Dan kerusuhan SARA itu terjadi sejak jaman Orde lama (10 Mei 1963 di Bandung), berkali-kali di jaman Orde Baru yang pemerintahannya sangat kuat bahkan otoriter, juga sering terjadi di jaman reformasi yang baru berjalan 18 tahun, yang terakhir, di Tanjung Balai Sumatera Utara, Agustus 2016, baru 3 bulan yang lalu.
Terkait dengan Pilkada serentak, terutama Pilkada DKI, kita harus sangat waspada dan berhati-hati. Karena benih-benih kerusuhan SARA sudah mulai tampak. Sudah banyak keributan, saling debat di media sosial, bahkan sudah terjadi demo lebih dari 10.000 orang memprotes adanya penistaan Agama di Jakarta yang sudah menjalar ke kota Surabaya berupa demo yang diikuti oleh ribuan massa.
Dan itu bukan tidak mungkin akan menjalar ke kota-kota lainnya.

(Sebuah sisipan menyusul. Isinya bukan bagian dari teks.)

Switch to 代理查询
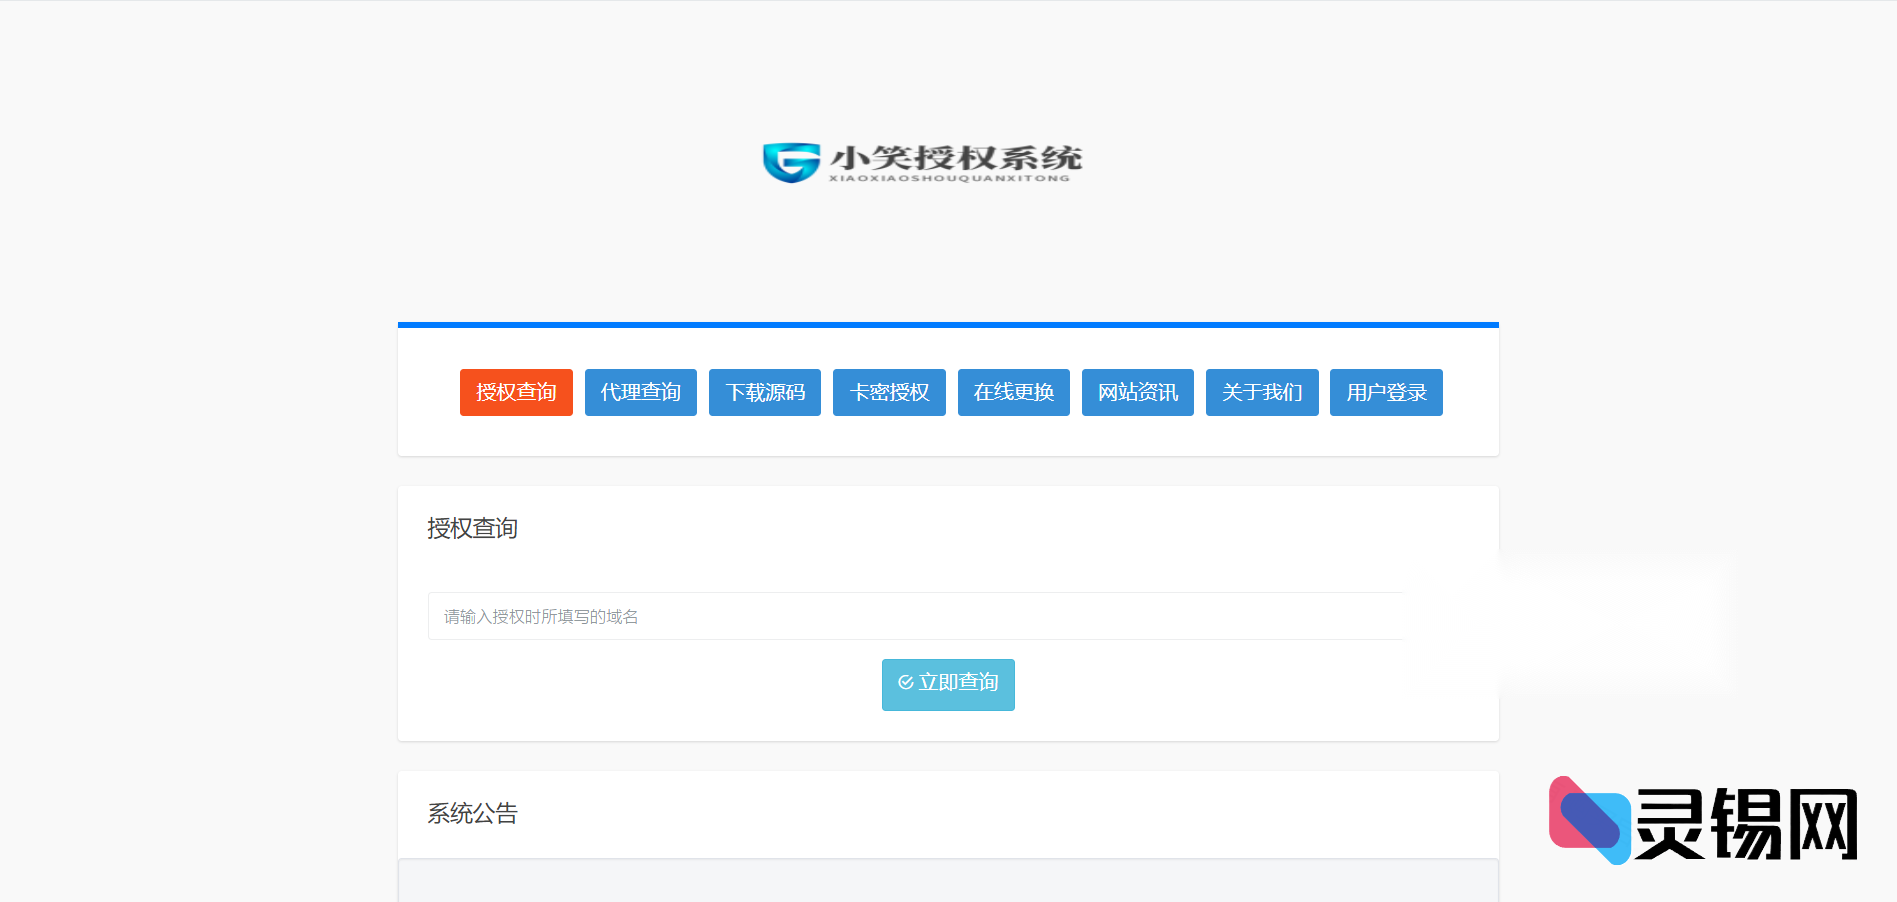1897x902 pixels. (x=640, y=392)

Sangat disyukuri bahwa sampai saat ini demo-demonya dilakukan dengan tertib dan tanpa kekerasan.
Namun apabila nanti situasinya menjadi memanas, maka untuk MENCEGAH terjadinya kerusuhan SARA, pemerintah harus bertindak tegas dengan tindakan preemtive.
Ada dua pilihan tindakan, yaitu pertama; penyelesaian secara politik, sesudah Ahok dinyatakan sebagai TSK (tersangka) penista agama, Ahok dipaksa mundur dari jabatannya kemudian ditugaskan keluar negeri, misalnya sebagai Duta Besar.
Pilihan yang kedua, penyelesaian secara hukum, ialah setelah Ahok menjadi TSK penistaan agama, proses hukumnya dilanjutkan sampai sidang Pengadilan dan diteruskan sampai dengan jatuhnya vonis hakim.
Namun pilihan yang kedua ini mengandung resiko, yaitu bila sidang-sidangnya dihadiri oleh ribuan orang, pada akhirnya akan memicu kerusuhan juga.
Pemerintah jangan menganggap ini persoalan kecil atau persoalan yang bisa diremehkan. Situasinya sudah menggelinding dan bisa berkembang dengan cepat dan menjalar ke-daerah-daerah. Kondisi Indonesia bisa mundur kembali, bisa meruntuhkan kepercayaan luar negeri, dan akhirnya meruntuhkan ekonomi.